Литмир - Электронная Библиотека

Еще вспоминается присутствие генералов на открытии русского Церковного собрания в Константинополе, но об этом событии, имевшем потом большие последствия, надо говорить сейчас особо.

Когда мы прибыли в Турцию, тотчас же поднялся вопрос о дальнейшей самостоятельной организации церковной жизни. Одним из главных защитников этого вопроса был я, еще не изживший своей энергии. Так же думали и другие архиереи. Лишь один митрополит Киевский Антоний, махнув рукой, сказал небрежно:

- Ну, какая тут самостоятельная организация? Раз мы оказались на территории другой Православной Церкви, то, по законам, должны ей и повиноваться.

Но все прочие думали иначе. Митрополит Антоний уступил, и притом довольно легко. Очевидно, каноны не очень удерживали его. И после я видел не раз, что хотя он хорошо знал их, но когда ему хотелось, он руководился не ими, а собственными рассуждениями.

Так воссоздался наш Крымский Синод. В нем были следующие члены: митрополит Антоний, митрополит Платон, архиепископ Феофан и я. Все мы не только кончили академии, но и служили в них: первые трое были даже ректорами, а я преподавателем в Петербургской академии.

Из нашей деятельности теперь я могу отметить три наиболее значительных факта.

Прежде всего, установление взаимоотношений с Греческой Патриархией, в область которой мы попали. Строго по канонам, греки могли бы потребовать от нас подчинения им и не разрешать самостоятельного управления.

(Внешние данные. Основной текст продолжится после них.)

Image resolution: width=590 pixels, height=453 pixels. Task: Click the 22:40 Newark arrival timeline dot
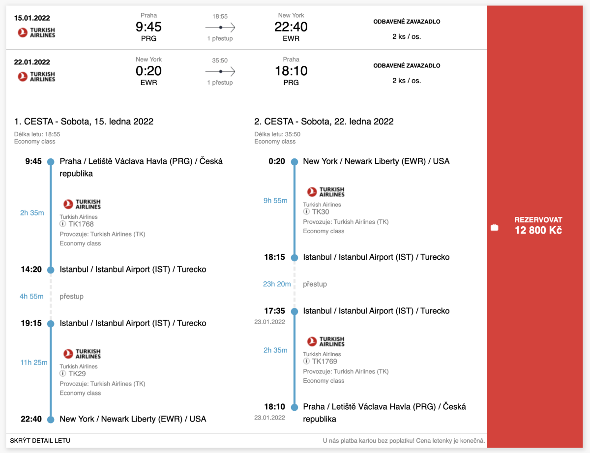coord(50,420)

Но имя России, русских, так было велико и сильно, даже в лице нас, эмигрантов, что Патриархия пошла нам навстречу и написала довольно растяжный томос (указ), которым мы признавались как часть Русской Церкви и могли самоуправляться во внутренней своей жизни. Но вот тут опять сказалась их греческая психология: они не дали нам права производить разводы браков. Причина тому была совершенно простая: процедура разводов приносила довольно значительный доход, и греки не хотели передавать его нам, а потому оставили их за своей Патриархией.

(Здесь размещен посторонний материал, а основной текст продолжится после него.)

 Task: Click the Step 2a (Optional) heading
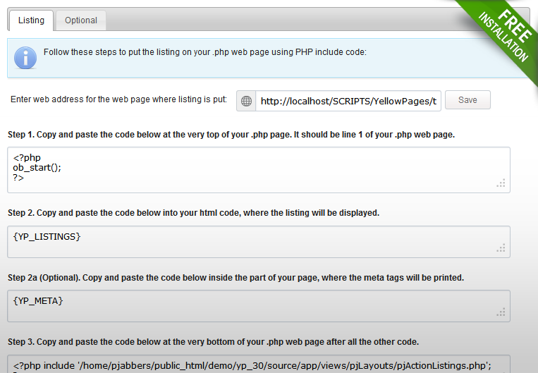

Конечно, это было мелким шагом с их стороны. Уж если бы они хотели быть канонически принципиальными, так тогда нужно было им ограничить наши общие, административные права как более важные, а не интересоваться какими-то жалкими сотнями или даже тысячами турецких лир за такую невозвышенную материю, как расторжение брака.

Тут уж я упомяну и об общем, довольно холодном отношении их даже к нам, архиереям. Мы учим и проповедуем, что вся Православная Церковь есть единое тело, единый духовный организм. Но когда мы оказались в пределах нашей . Матери - Церкви Греческой, то с ее стороны нам не было оказано буквально никакого привета. Никто из их архиереев не посетил нас на кораблях; не дали нам просто никакого приюта; не поинтересовались, чем мы живем и даже как питаемся; никто не спросил нас, что делается у "русской сестры" - Церкви на родине. И только лишь когда мы сами обратились к ним в Патриархию (в так называемый Фанар), они увидели нас, а потом ограничились формальными отношениями на бумаге.

Все огорчало нас. И однажды я в беседе с заместителем усопшего Патриарха, митрополитом Николаем, высказал ему горечь нашу:

- Вот мы повторяем в Символе веры: Во Едину Святую... Церковь, а где же это единение?

- А как же? - спокойно возразил мне митрополит Николай. - В вере, в таинствах, в молитвах.

Мне это понравилось. Значит, человек верует в духовное, благодатное общение и считает его первейшим делом.

- Да, это суть, - ответил я. - Но апостол Павел говорил еще: "Общения и благотворения не забывайте... страннолюбия держитесь".

- А в чем же оно могло бы выразиться? - спросил он в недоумении.

- Да хотя бы пригласили нас, архиереев, в Патриархию посидеть, потом вместе напиться чаю. Мало ли чего можно придумать при желании и любви.

Он смиренно промолчал.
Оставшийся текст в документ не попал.